** Work order **
Read the records and write them out again exactly.

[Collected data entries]
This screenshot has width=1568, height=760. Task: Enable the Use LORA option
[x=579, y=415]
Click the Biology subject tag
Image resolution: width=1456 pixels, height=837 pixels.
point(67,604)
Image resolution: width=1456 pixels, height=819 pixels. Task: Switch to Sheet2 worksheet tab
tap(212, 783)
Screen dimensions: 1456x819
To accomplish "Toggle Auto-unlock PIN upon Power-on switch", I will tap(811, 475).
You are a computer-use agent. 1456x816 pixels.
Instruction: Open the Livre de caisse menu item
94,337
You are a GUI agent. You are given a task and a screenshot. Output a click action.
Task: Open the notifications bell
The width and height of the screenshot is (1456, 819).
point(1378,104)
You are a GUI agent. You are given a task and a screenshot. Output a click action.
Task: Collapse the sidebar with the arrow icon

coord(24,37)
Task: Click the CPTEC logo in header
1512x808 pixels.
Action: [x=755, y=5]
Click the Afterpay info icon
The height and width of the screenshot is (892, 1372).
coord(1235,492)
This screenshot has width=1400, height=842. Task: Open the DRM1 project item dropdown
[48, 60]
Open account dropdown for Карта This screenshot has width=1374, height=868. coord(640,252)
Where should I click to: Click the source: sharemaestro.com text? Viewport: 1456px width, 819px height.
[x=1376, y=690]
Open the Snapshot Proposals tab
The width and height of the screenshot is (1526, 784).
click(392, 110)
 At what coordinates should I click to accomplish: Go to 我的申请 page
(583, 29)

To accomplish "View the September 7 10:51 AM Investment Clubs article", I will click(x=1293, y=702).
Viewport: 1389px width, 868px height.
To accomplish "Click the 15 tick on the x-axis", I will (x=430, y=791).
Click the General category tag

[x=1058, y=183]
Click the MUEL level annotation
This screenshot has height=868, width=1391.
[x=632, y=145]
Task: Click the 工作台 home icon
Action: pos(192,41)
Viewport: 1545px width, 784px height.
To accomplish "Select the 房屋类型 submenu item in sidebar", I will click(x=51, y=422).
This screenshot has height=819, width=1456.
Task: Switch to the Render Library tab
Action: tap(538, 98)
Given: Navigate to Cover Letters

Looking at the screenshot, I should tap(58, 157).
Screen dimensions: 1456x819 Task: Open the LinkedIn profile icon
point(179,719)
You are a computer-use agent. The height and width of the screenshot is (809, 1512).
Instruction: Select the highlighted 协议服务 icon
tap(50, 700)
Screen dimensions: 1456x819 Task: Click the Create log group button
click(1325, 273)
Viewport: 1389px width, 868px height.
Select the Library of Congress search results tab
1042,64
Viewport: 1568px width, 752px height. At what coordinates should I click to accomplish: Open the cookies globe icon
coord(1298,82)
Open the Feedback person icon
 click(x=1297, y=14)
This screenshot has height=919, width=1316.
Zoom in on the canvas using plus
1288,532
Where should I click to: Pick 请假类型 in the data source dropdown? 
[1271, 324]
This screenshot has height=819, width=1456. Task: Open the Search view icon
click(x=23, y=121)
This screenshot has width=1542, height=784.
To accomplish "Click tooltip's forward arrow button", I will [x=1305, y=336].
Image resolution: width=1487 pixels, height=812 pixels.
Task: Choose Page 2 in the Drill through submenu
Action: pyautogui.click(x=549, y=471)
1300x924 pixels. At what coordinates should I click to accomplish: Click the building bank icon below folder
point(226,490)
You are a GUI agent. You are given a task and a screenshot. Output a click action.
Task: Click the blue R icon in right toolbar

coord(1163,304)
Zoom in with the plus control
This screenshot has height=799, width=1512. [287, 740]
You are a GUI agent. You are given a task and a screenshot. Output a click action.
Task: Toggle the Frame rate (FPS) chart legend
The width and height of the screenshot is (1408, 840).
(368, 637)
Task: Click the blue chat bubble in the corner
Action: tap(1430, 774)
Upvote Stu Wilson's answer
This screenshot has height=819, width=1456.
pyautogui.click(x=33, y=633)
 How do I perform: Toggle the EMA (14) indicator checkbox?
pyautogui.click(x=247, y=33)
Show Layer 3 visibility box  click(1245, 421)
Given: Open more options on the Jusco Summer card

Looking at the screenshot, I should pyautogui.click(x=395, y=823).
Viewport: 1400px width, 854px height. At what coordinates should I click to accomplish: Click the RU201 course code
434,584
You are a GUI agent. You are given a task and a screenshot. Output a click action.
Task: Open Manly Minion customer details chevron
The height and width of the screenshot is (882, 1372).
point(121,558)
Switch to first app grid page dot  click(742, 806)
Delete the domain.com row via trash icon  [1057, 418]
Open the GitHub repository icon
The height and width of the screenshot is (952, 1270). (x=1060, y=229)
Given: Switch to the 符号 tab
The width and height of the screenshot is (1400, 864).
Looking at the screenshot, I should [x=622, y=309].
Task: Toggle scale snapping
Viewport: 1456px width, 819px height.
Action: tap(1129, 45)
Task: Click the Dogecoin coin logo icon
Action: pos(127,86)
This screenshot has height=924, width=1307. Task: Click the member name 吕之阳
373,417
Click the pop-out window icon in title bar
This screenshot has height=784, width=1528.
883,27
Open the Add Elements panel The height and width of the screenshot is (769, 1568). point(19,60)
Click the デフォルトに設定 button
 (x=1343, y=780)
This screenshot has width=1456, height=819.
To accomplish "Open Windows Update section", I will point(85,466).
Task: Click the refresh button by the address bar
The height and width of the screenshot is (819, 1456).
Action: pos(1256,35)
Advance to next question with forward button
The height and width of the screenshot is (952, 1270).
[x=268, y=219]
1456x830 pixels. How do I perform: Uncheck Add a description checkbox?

** Solved problem **
This screenshot has width=1568, height=760. Task: Enable the Use LORA option
[x=579, y=415]
Click the Biology subject tag
Image resolution: width=1456 pixels, height=837 pixels.
point(67,604)
Image resolution: width=1456 pixels, height=819 pixels. Task: Switch to Sheet2 worksheet tab
tap(212, 783)
Screen dimensions: 1456x819
To accomplish "Toggle Auto-unlock PIN upon Power-on switch", I will tap(811, 475).
You are a computer-use agent. 1456x816 pixels.
Instruction: Open the Livre de caisse menu item
94,337
You are a GUI agent. You are given a task and a screenshot. Output a click action.
Task: Open the notifications bell
The width and height of the screenshot is (1456, 819).
point(1378,104)
You are a GUI agent. You are given a task and a screenshot. Output a click action.
Task: Collapse the sidebar with the arrow icon

coord(24,37)
Task: Click the CPTEC logo in header
1512x808 pixels.
Action: [x=755, y=5]
Click the Afterpay info icon
The height and width of the screenshot is (892, 1372).
coord(1235,492)
This screenshot has width=1400, height=842. Task: Open the DRM1 project item dropdown
[48, 60]
Open account dropdown for Карта This screenshot has width=1374, height=868. coord(640,252)
Where should I click to: Click the source: sharemaestro.com text? Viewport: 1456px width, 819px height.
[x=1376, y=690]
Open the Snapshot Proposals tab
The width and height of the screenshot is (1526, 784).
click(392, 110)
 At what coordinates should I click to accomplish: Go to 我的申请 page
(583, 29)

To accomplish "View the September 7 10:51 AM Investment Clubs article", I will click(x=1293, y=702).
Viewport: 1389px width, 868px height.
To accomplish "Click the 15 tick on the x-axis", I will (x=430, y=791).
Click the General category tag

[x=1058, y=183]
Click the MUEL level annotation
This screenshot has height=868, width=1391.
[x=632, y=145]
Task: Click the 工作台 home icon
Action: pos(192,41)
Viewport: 1545px width, 784px height.
To accomplish "Select the 房屋类型 submenu item in sidebar", I will click(x=51, y=422).
This screenshot has height=819, width=1456.
Task: Switch to the Render Library tab
Action: tap(538, 98)
Given: Navigate to Cover Letters

Looking at the screenshot, I should tap(58, 157).
Screen dimensions: 1456x819 Task: Open the LinkedIn profile icon
point(179,719)
You are a computer-use agent. The height and width of the screenshot is (809, 1512).
Instruction: Select the highlighted 协议服务 icon
tap(50, 700)
Screen dimensions: 1456x819 Task: Click the Create log group button
click(1325, 273)
Viewport: 1389px width, 868px height.
Select the Library of Congress search results tab
1042,64
Viewport: 1568px width, 752px height. At what coordinates should I click to accomplish: Open the cookies globe icon
coord(1298,82)
Open the Feedback person icon
 click(x=1297, y=14)
This screenshot has height=919, width=1316.
Zoom in on the canvas using plus
1288,532
Where should I click to: Pick 请假类型 in the data source dropdown? 
[1271, 324]
This screenshot has height=819, width=1456. Task: Open the Search view icon
click(x=23, y=121)
This screenshot has width=1542, height=784.
To accomplish "Click tooltip's forward arrow button", I will [x=1305, y=336].
Image resolution: width=1487 pixels, height=812 pixels.
Task: Choose Page 2 in the Drill through submenu
Action: pyautogui.click(x=549, y=471)
1300x924 pixels. At what coordinates should I click to accomplish: Click the building bank icon below folder
point(226,490)
You are a GUI agent. You are given a task and a screenshot. Output a click action.
Task: Click the blue R icon in right toolbar

coord(1163,304)
Zoom in with the plus control
This screenshot has height=799, width=1512. [287, 740]
You are a GUI agent. You are given a task and a screenshot. Output a click action.
Task: Toggle the Frame rate (FPS) chart legend
The width and height of the screenshot is (1408, 840).
(368, 637)
Task: Click the blue chat bubble in the corner
Action: tap(1430, 774)
Upvote Stu Wilson's answer
This screenshot has height=819, width=1456.
pyautogui.click(x=33, y=633)
 How do I perform: Toggle the EMA (14) indicator checkbox?
pyautogui.click(x=247, y=33)
Show Layer 3 visibility box  click(1245, 421)
Given: Open more options on the Jusco Summer card

Looking at the screenshot, I should pyautogui.click(x=395, y=823).
Viewport: 1400px width, 854px height. At what coordinates should I click to accomplish: Click the RU201 course code
434,584
You are a GUI agent. You are given a task and a screenshot. Output a click action.
Task: Open Manly Minion customer details chevron
The height and width of the screenshot is (882, 1372).
point(121,558)
Switch to first app grid page dot  click(742, 806)
Delete the domain.com row via trash icon  [1057, 418]
Open the GitHub repository icon
The height and width of the screenshot is (952, 1270). (x=1060, y=229)
Given: Switch to the 符号 tab
The width and height of the screenshot is (1400, 864).
Looking at the screenshot, I should [x=622, y=309].
Task: Toggle scale snapping
Viewport: 1456px width, 819px height.
Action: tap(1129, 45)
Task: Click the Dogecoin coin logo icon
Action: pos(127,86)
This screenshot has height=924, width=1307. Task: Click the member name 吕之阳
373,417
Click the pop-out window icon in title bar
This screenshot has height=784, width=1528.
883,27
Open the Add Elements panel The height and width of the screenshot is (769, 1568). point(19,60)
Click the デフォルトに設定 button
 (x=1343, y=780)
This screenshot has width=1456, height=819.
To accomplish "Open Windows Update section", I will point(85,466).
Task: Click the refresh button by the address bar
The height and width of the screenshot is (819, 1456).
Action: pos(1256,35)
Advance to next question with forward button
The height and width of the screenshot is (952, 1270).
[x=268, y=219]
1456x830 pixels. How do I perform: Uncheck Add a description checkbox?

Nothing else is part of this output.